/gc-ms_bart

Primary LanguageJupyter Notebook

SpecTRUM: Spectral Translator for the Reconstruction of Unknown Molecules

This project trains a Transformer model to tackle the task of de novo GC-MS spectra analysis.

Environment setting

The conda environment files are in the env_specification folder. BARTtrainH100 is the main environment used for data preprocessing, training and evaluation. The NEIMSpy3_environment is specifically used only for NEIMS spectra generation. This was necessary because of the package incompatibility.

Data preprocessing

Because of the size constraints and licensing we cannot provide the datasets we used for training. However, we provide the scripts used to obtain filter and preprocess the ZINC smiles dataset and all the preprocessing scripts for the NIST GC-MS dataset.

For every dataset in the data/datasets folder, there is a README file that provides closer information about the particular dataset and explains how it was obtained.

Pretraining & Finetuning

Pretraining and finetuning can be conducted using the train_bart.py script. The script needs a couple of arguments to run, most importantly the config_file, which is a YAML file that contains all the necessary hyperparameters for the training.

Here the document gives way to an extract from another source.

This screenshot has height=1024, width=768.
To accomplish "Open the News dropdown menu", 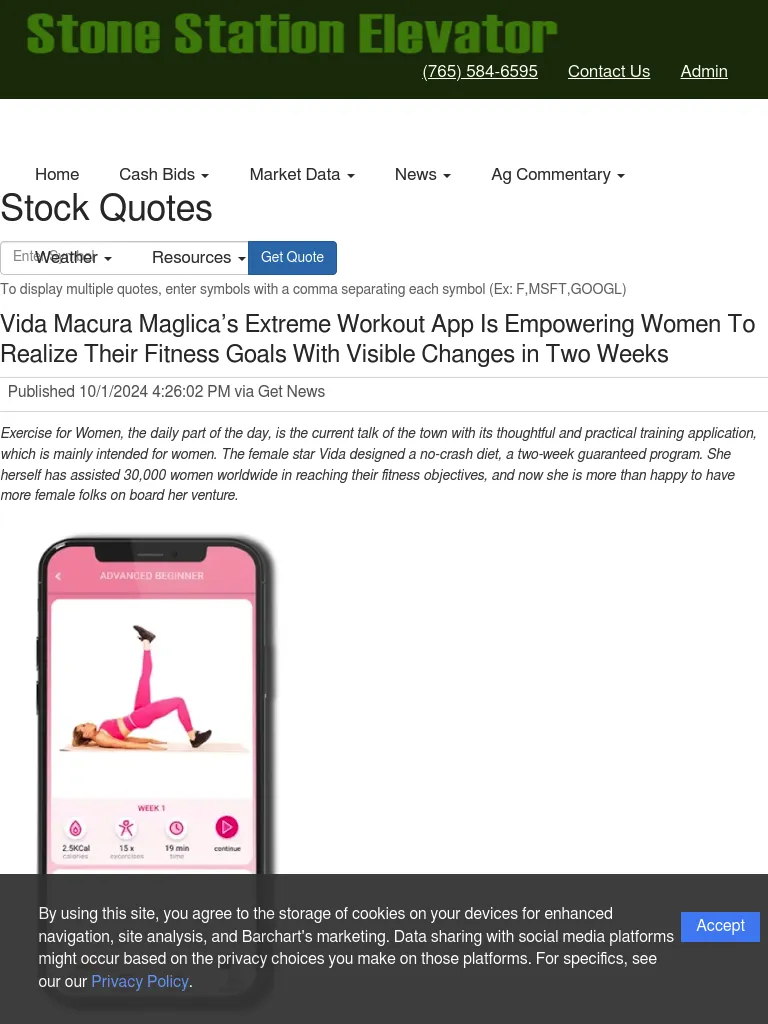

All the run scripts we used for our experiments are in the run_scripts folder and don't need any additional parameters. The scripts are named run_pretrain* and run_finetune*. Their corresponding config files are in the configs folder, again named train_config_pretrain* and train_config_finetune*.

Prediction & Evaluation

Prediciton and evaluation are two separate steps. The prediction process on NIST valid/test splits takes depending on the used hardware from 4 hours to infinity. Once you have the predictions, you can run multiple evaluation runs each taking around a minute.

The prediction script, predict.py has its runner in the run_scripts folder (run_predict.sh) and corresponding config files in the configs folder (predict_config*). The evaluation script, evaluate_predicitons.py has also its runner in the run_scripts folder (run_eval.sh) and corresponding config files in the configs folder (eval_config*).

------------------------- Other folders ------------------------

predicitons

The predictions computed by our models are in the predictions folder. Along with the predictions each folder contains a log_file.yaml with all the evaluation results (sometimes from multiple evaluation runs with different setting) and figures generated by the latest evaluaiton.

tokenizer

The tokenizer folder contains all the different tokenizers used during the experiments and the final training. It also contains the traininig data for the BBPE tokenizers.

bart_spektro

This folder contains the custom implementation of the BART model used for the experiments. The implementation is based on the transformers library and is a modification of the BartForConditionalGeneration class.

notebooks

This folder contains a lot of things. Some of them are useful and nice, some of them you better not look at. I leave it in the repository as a memento of the hard work and the struggle we went through.

That's it.:)